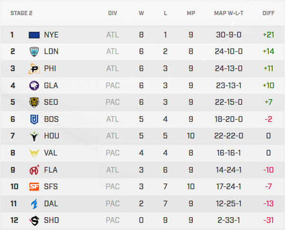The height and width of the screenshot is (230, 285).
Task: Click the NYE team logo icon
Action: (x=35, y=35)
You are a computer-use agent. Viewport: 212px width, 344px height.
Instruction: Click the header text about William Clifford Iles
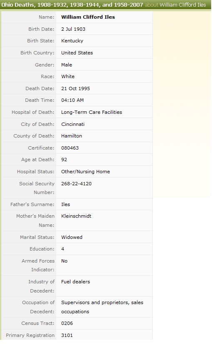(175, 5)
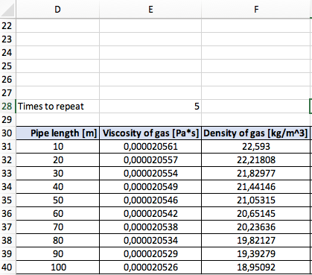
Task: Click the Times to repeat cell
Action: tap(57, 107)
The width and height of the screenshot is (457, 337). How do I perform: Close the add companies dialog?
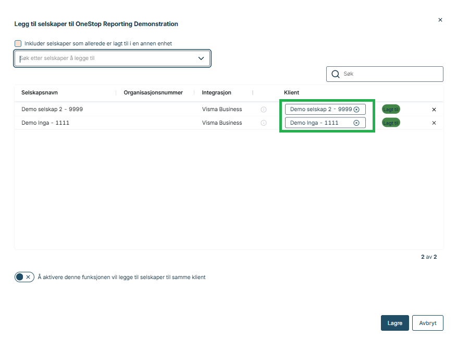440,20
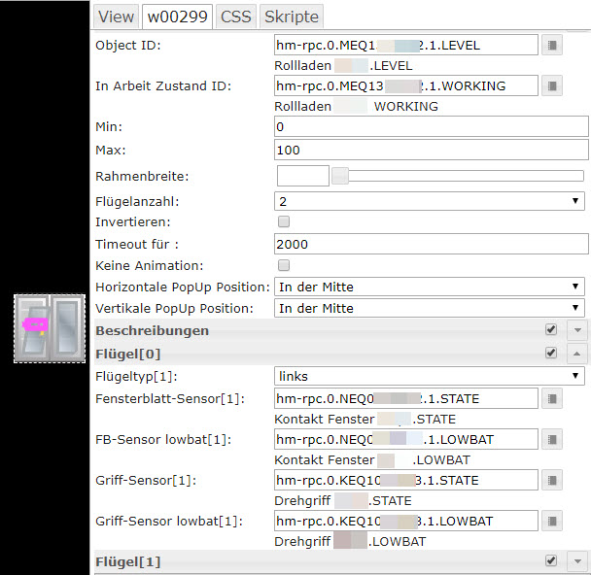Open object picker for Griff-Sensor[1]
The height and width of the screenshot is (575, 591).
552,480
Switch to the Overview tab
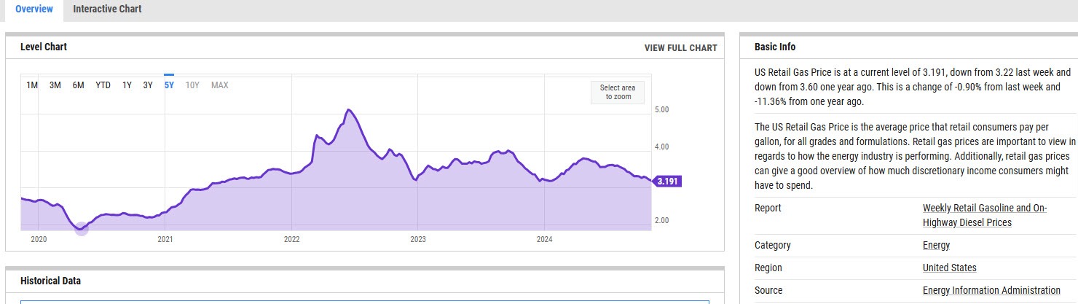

_____

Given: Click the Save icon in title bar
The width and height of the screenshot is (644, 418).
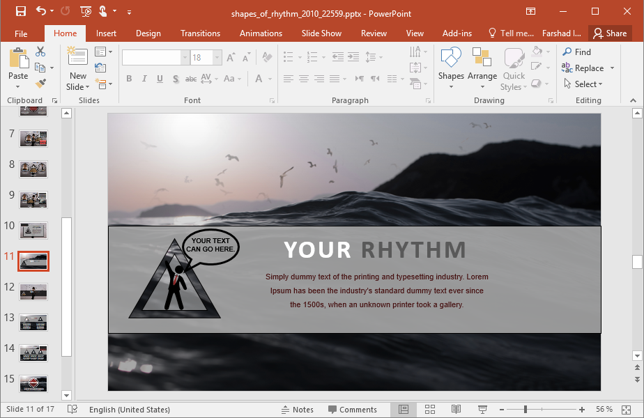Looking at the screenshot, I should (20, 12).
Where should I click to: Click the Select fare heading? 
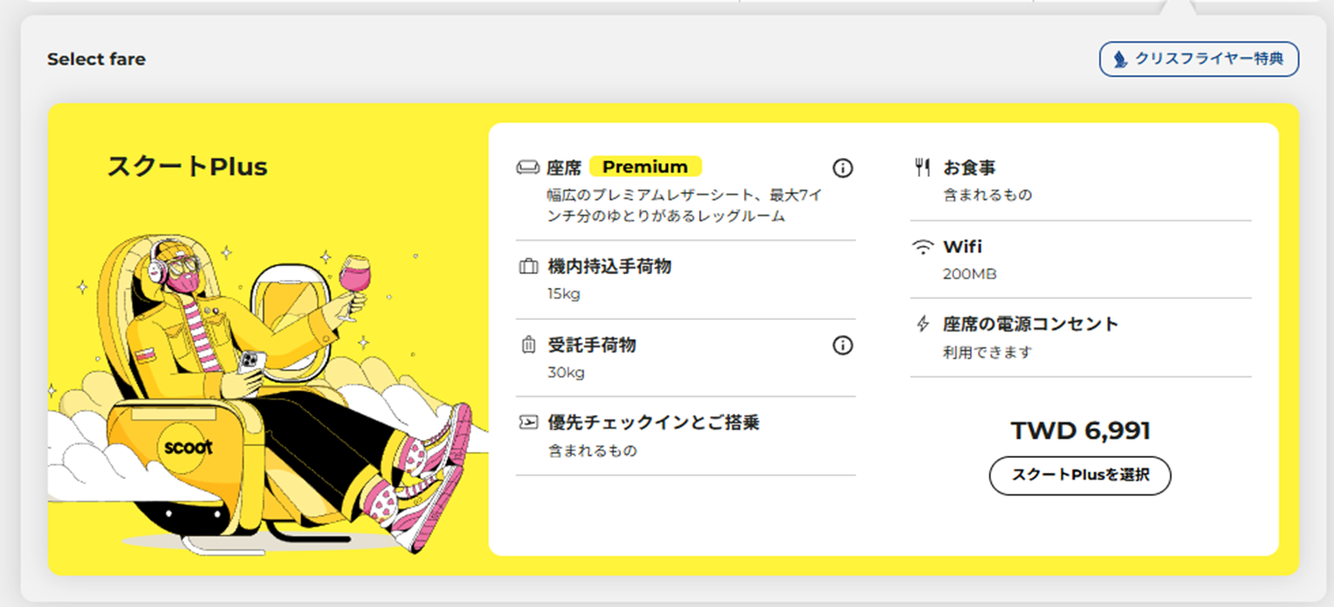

_____

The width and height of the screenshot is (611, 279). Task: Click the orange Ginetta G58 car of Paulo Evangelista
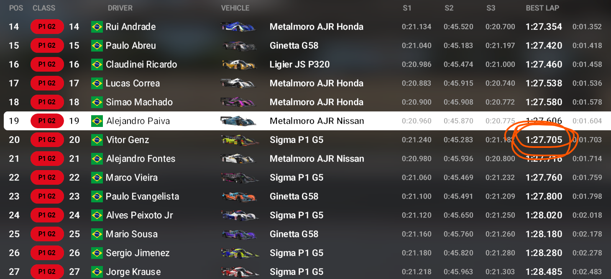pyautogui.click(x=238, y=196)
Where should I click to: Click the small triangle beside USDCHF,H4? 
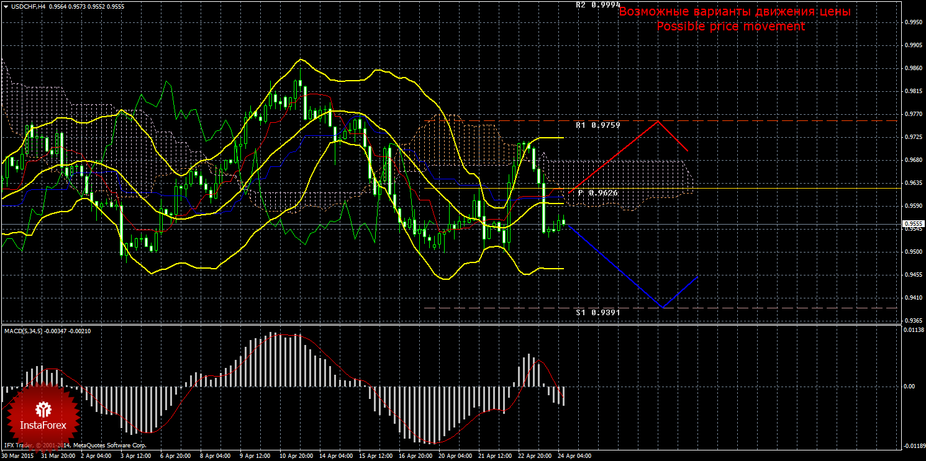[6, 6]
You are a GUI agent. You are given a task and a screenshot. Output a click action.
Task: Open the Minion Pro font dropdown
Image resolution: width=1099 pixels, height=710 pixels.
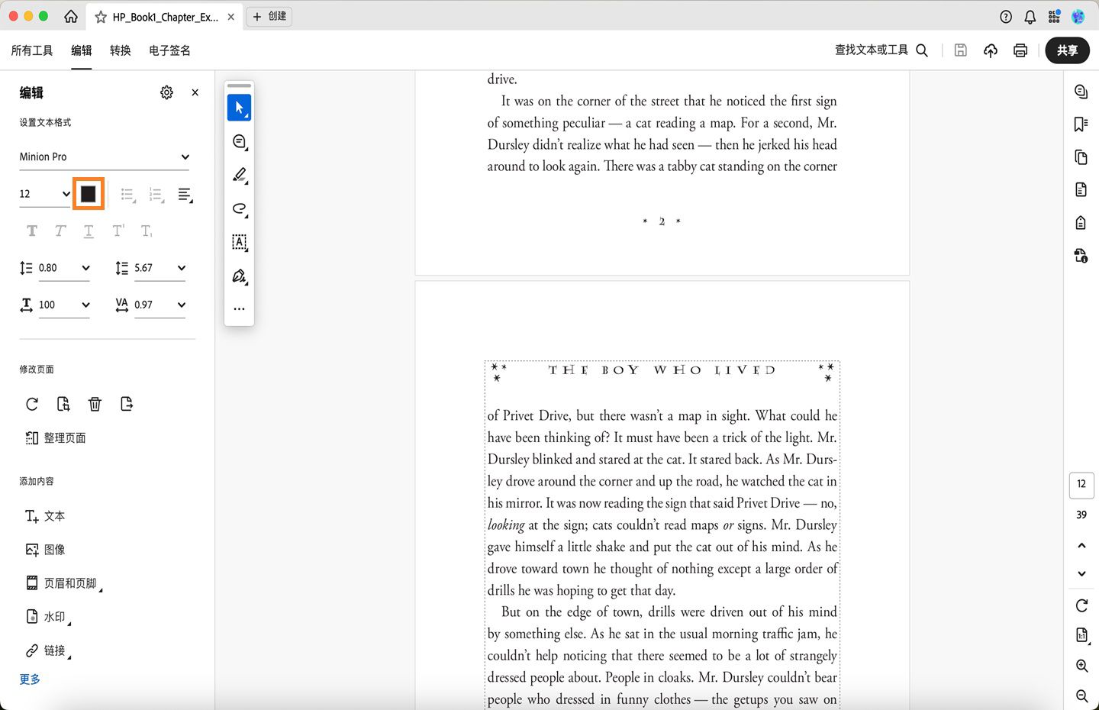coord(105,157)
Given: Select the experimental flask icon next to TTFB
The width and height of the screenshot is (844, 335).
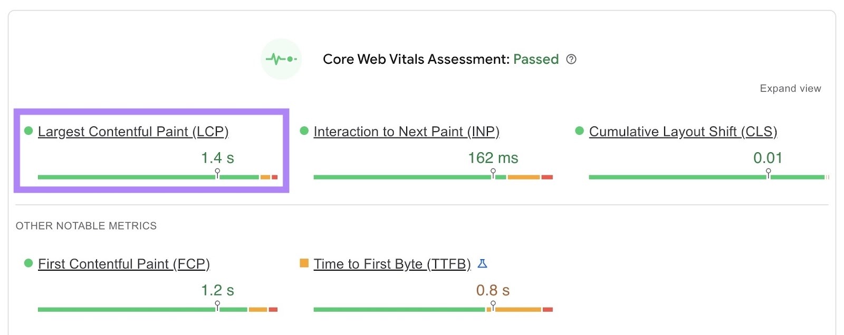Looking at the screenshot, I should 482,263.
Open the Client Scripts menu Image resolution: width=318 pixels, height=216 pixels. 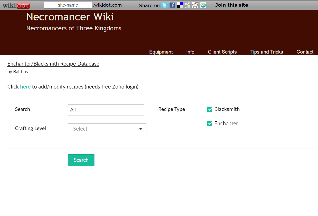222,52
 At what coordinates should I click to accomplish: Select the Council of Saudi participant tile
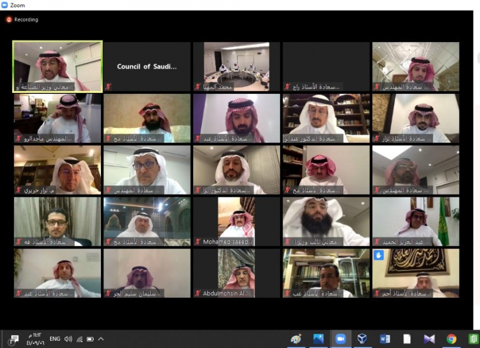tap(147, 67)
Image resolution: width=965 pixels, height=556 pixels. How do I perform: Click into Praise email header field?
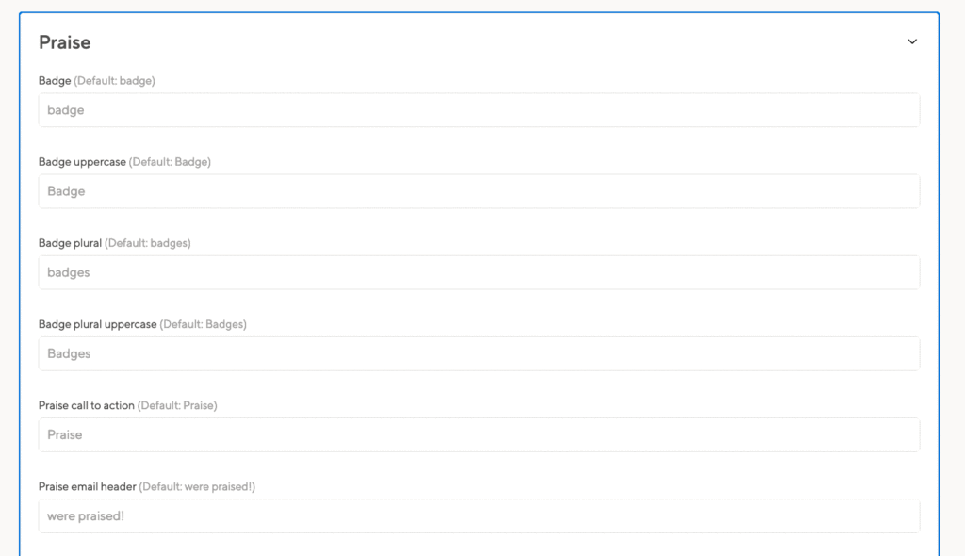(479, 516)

_____

__WORK INSTRUCTIONS__.
Each line that includes the string "agent" should be copied from the data.

__TASK OUTPUT__.
You are a computer-use agent. Viewport: 212px width, 344px height.
You are a GUI agent. You are given a task and a screenshot. Output a click action.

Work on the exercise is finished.